How and Why You Should Use a Medicine Ball

Posted on Friday, September 2, 2016 in Training Exercises

Getting under a loaded barbell and doing a gruelling set of squats is a great way of building strength. It also makes you look and feel like a conquering hero of the power rack, which of course, never hurts.

When it comes to training for athletic performance, though, traditional powerlifting moves aren’t the be-all-and-end-all. What you need for general sports performance is the ability to generate great explosive power, and the endurance to keep doing it.

That’s where plyometric training comes in, and the science backs up its benefits[1]. It just so happens that one of the best ways of getting an intense plyo workout is with a medicine ball.


Is This a New Age Gimmick?

By all accounts, medicine balls have been around for a long time in one form or another. The ancient Greek father of medicine, Hippocrates, is said to have used stuffed animal skins for his patients to toss around. Today, we’ve refined the design a bit, but the concept remains the same.


How Exactly Do You Use Them?

Medicine balls are basically used to spice up just about any plyometric exercise you might already be doing. Unlike dumbbells, they’re designed to be thrown around and bounced off surfaces without carrying a high risk of mortal injury or destruction of property.

Here’s a look at some basic, full-body medicine ball exercises:


Uneven Pushups

Normal pushups are a great exercise – they engage the core fantastically, as well as the pecs, shoulders, and triceps. The only problem is they tend to be pretty bad at building raw strength or power beyond a certain point.

That’s why so many variations of the exercise exist to keep things challenging. Explosive clap pushups are all very well but if you really want to feel the burn, try doing explosive uneven pushups on a medicine ball.

The technique is pretty straightforward. Get into a regular pushup stance but with one hand resting on top of a medicine ball while the other rests on the floor. Lower yourself and then push up as hard and fast as you can. You’ll notice that the arm which is on the ball will get a much greater workout than usual. Switch the ball to the other hand and repeat.

If you really want to increase the challenge, try rolling the medicine ball from one hand to the other while you’re still up in the air.


Jump Squat Thrusters

Explosive thrusters with a medicine ball are a true all-body exercise if there ever was one. They will engage your entire lower body, your core, your shoulders and your triceps like you wouldn’t believe.

Begin by holding the medicine ball in front of your chest and lowering yourself into a deep squat. Then burst up to a standing position as explosively as possible, jumping at the top of the motion and throwing the medicine ball up into the air over your head. Catch it as it comes down and sink straight back into the squat. Repeat until you notice your speed slowing dramatically, or your legs quivering like jelly.


Overhead Slams

Overhead slams with a medicine ball will blast your lats and core muscles. As the muscles of the core are specifically the cornerstone of all explosive movements, getting them used to sudden contractions can transform your athletic performance virtually overnight. You’ll probably get a better six-pack, too.

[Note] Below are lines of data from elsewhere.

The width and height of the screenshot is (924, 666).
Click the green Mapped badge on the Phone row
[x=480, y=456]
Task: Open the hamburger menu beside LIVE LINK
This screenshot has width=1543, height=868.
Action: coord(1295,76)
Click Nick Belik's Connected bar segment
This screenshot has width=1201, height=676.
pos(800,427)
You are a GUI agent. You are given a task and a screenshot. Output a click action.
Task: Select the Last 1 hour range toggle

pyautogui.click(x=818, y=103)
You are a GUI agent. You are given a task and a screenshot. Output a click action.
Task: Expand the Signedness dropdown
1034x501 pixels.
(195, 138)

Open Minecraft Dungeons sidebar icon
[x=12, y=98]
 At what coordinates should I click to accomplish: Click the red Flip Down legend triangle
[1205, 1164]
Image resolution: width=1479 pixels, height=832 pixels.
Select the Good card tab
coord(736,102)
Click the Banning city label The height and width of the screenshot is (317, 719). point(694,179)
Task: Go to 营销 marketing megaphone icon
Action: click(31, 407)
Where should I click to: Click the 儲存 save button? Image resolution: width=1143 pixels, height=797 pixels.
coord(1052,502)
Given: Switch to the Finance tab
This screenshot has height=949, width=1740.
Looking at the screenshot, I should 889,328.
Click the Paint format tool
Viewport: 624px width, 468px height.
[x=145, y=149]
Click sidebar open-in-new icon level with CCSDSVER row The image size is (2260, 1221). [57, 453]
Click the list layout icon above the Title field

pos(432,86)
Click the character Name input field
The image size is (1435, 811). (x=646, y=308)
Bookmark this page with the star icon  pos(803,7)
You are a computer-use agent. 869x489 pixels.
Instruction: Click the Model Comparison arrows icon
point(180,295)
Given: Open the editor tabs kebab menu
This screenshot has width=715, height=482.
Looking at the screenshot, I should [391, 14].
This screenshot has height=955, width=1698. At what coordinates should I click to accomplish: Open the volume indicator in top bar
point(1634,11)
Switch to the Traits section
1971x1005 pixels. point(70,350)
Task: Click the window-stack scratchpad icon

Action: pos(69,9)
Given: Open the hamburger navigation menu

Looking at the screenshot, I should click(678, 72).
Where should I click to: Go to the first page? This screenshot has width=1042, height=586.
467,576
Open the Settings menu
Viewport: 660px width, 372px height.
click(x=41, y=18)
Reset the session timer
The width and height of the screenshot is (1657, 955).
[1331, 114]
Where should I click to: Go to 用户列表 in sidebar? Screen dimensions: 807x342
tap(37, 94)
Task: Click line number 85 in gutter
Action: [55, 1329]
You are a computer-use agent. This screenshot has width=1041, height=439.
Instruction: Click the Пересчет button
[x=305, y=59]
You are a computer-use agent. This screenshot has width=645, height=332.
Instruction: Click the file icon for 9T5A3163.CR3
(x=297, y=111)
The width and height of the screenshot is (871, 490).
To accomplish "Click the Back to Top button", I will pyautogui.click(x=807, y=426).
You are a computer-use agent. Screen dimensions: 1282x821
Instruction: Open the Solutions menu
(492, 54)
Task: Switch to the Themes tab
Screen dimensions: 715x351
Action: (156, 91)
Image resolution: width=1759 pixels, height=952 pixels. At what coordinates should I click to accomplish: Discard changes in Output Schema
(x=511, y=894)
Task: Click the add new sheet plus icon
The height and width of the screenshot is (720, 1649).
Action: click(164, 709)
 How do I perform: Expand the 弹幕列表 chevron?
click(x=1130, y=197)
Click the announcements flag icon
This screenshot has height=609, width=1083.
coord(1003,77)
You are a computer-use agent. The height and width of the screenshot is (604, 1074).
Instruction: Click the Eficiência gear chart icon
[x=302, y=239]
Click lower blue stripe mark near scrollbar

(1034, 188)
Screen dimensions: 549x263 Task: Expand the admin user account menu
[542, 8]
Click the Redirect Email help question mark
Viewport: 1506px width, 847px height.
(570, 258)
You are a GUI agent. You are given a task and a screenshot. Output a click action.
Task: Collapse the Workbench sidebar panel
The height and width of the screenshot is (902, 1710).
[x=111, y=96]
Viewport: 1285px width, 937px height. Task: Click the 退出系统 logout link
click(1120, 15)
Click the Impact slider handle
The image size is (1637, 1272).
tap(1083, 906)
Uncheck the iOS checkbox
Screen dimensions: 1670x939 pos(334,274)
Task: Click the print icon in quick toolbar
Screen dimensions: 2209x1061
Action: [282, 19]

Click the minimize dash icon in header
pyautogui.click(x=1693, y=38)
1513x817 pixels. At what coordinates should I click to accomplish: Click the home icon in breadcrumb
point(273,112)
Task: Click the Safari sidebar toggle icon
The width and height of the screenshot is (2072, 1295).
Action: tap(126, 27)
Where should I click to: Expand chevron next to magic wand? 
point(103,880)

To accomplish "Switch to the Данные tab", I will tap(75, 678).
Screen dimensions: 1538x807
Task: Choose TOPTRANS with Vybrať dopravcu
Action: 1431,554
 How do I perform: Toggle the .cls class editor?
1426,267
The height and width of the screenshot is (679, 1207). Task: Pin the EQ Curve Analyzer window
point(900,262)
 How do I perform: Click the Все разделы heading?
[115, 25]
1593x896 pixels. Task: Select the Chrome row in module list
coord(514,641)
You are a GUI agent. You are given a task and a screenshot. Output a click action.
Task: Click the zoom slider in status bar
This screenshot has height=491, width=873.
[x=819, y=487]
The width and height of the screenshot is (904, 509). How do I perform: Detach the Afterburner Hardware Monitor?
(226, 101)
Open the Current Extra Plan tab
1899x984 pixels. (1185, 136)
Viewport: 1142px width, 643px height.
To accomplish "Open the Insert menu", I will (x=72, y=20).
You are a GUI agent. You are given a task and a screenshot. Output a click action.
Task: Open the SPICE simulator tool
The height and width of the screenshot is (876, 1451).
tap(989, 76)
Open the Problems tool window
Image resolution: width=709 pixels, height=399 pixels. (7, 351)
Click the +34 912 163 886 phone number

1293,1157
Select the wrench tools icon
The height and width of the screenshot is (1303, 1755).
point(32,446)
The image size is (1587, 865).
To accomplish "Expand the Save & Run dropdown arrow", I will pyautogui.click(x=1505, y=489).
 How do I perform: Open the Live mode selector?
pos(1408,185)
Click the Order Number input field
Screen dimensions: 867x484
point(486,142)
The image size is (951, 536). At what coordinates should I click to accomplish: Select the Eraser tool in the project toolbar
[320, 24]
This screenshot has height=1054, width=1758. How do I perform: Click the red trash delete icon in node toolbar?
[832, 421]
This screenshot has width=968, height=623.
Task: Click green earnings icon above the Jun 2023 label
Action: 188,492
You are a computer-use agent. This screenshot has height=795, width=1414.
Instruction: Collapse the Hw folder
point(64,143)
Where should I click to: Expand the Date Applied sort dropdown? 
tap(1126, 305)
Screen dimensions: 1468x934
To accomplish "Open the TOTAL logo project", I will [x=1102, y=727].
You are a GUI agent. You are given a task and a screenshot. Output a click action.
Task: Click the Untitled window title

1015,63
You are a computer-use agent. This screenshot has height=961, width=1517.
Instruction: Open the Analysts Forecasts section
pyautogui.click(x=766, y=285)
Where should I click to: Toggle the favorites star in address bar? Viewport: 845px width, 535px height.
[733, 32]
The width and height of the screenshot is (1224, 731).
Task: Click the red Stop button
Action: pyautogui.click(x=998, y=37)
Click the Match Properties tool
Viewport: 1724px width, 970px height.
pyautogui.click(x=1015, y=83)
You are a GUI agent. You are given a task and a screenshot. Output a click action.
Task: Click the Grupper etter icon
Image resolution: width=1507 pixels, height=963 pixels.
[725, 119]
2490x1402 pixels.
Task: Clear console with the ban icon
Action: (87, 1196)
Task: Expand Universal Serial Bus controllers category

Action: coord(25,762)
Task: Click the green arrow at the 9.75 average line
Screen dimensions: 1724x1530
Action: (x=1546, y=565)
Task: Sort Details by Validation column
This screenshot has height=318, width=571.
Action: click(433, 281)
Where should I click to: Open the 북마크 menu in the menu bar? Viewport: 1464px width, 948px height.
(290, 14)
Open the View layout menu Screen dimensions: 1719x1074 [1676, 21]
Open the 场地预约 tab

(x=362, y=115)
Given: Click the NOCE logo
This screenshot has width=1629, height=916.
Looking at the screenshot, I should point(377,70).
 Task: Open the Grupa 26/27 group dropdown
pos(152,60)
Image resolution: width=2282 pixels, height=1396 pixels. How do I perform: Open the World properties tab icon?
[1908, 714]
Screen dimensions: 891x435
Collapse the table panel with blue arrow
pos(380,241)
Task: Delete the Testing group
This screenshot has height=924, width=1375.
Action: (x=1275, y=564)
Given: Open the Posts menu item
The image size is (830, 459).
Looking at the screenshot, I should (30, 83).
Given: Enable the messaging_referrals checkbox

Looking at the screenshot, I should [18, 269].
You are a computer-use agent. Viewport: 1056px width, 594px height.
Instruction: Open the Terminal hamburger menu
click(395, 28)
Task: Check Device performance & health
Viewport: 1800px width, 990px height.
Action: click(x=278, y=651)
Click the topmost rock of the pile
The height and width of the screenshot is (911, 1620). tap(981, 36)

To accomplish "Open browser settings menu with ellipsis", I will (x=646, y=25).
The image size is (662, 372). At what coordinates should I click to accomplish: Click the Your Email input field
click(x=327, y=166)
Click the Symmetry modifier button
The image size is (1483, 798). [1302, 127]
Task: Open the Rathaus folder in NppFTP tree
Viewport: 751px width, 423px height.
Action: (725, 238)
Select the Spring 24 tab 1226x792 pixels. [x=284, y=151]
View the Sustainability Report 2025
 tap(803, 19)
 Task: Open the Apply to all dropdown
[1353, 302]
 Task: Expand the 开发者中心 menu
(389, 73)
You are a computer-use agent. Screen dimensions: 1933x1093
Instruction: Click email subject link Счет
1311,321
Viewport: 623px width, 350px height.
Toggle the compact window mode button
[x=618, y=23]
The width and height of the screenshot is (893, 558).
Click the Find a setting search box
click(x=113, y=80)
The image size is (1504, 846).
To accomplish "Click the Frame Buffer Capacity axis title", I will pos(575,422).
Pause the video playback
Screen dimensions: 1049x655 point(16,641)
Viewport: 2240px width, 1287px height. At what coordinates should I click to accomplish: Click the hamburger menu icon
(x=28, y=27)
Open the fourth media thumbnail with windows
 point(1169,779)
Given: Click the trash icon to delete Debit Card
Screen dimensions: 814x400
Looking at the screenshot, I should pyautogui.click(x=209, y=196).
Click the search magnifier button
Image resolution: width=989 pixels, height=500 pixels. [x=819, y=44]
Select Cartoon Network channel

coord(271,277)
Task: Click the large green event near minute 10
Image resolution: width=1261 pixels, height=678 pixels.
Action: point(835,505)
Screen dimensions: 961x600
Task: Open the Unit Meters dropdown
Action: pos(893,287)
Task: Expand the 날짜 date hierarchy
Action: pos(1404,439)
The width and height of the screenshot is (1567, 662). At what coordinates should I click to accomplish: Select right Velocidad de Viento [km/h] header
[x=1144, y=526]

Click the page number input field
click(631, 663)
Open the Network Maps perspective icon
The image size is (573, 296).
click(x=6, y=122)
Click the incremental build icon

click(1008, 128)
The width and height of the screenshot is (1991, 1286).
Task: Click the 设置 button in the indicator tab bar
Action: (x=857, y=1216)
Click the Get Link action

Begin by holding the medicine ball behind your head in both hands. Then swing it overhead and hurl it towards the ground as fast as possible in one great arc, bending at the waist with the momentum.

The key is to slam the medicine ball as hard as possible into the ground. Keep your feet a good distance apart and be careful not to throw the ball onto your toes. This exercise is best done using a medicine ball without much bounce as you don’t want it flying straight back into your face.